Cork visitor Alex Butler had more important things on her mind. This was her sixth time aiming for the big prize at the festival.
Not the Galway Hurdle, but the Ladies’ Day marathon.
She'd begun preparing at breakfast with her own make-up, fitting on a one-shoulder midi-length red dress with the Teria Yabar label and a headpiece made by Leitrim milliner Jennifer Wrynne.
The shoes - nude Louboutins - were a present from her boyfriend, and her bag was a pearl clutch bought at home in Midleton.
It paid off, for she won the "best dressed" category, valued at more than €10,000 and sponsored by the Kilkenny Group.
Milliner Mary White from Claremorris, Co Mayo, won the best Irish design prize, with a 1950s-inspired outfit by Irish designer Laura Jayne Halton.

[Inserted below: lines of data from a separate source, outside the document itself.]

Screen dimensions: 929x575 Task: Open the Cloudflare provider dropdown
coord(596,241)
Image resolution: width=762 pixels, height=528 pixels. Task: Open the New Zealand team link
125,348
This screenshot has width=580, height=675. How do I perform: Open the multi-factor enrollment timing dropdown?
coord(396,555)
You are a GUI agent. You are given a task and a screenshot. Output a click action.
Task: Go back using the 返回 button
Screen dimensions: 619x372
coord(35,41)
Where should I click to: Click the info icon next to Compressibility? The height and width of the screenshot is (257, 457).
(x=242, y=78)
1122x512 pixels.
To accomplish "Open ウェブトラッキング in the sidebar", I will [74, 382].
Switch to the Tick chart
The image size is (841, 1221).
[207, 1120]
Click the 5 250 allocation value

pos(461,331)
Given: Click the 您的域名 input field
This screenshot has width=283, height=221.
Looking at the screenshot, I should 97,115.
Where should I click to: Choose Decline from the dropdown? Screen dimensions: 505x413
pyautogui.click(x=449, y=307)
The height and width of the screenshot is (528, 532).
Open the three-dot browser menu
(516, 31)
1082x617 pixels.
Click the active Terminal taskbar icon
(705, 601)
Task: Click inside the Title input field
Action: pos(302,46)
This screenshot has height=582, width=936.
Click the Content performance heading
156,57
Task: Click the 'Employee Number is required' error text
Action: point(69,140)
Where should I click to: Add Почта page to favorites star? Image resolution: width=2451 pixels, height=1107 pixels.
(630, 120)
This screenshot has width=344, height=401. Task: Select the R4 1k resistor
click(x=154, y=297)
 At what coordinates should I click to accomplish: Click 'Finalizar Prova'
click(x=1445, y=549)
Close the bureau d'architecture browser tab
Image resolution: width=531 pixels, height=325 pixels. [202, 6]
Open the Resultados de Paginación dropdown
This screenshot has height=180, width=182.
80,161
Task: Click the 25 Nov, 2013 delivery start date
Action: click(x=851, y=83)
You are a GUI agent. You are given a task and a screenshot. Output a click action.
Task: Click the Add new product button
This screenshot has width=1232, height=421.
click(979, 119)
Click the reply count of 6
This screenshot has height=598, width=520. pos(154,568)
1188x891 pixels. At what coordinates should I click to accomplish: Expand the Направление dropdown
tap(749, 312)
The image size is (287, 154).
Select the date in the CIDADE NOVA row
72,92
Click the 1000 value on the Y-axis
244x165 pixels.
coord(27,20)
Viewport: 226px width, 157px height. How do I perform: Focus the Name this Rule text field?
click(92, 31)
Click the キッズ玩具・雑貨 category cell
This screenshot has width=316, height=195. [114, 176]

Best hat was secured by by Yorkshire-born Danielle Gingell, who lives in Claremorris, Co Mayo, for her entry from the US-based Arturo Rios collection.
Out at the track, there were gasps during the Guinness Galway Hurdle when jockey Barry Geraghty hit the deck as his horse, Thomas Edison, fell in the final stages.
The jockey, who felt he was in with a real chance on last year's winner, was none the worse for his fall, and was generous in praise for Denis O'Regan on Quick Jack, trained by Tony Martin, which came in first at 9/2.
Former jockey AP McCoy was among the visitors to the meet, along with his wife Chanelle.
Also attracting some attention yesterday was the sun – despite it being a little nervous at times, as if it was not sure what season it was in.
"Nothing quite beats the bit of it," Lydon House director John Sherry, who has seen many a wet day out west, had remarked.
Mr Sherry runs many races and jumps many hurdles before the festival even opens.
It is his 31st year co-ordinating catering for the event, which involves planning for 50,000 meals, buying in 5,000 burgers, 3,500 chickens, 500 strips of sirloin and three-quarters of a tonne of chips, as well as looking after the 1,500 bottles of champagne that have to be chilled to the right temperature.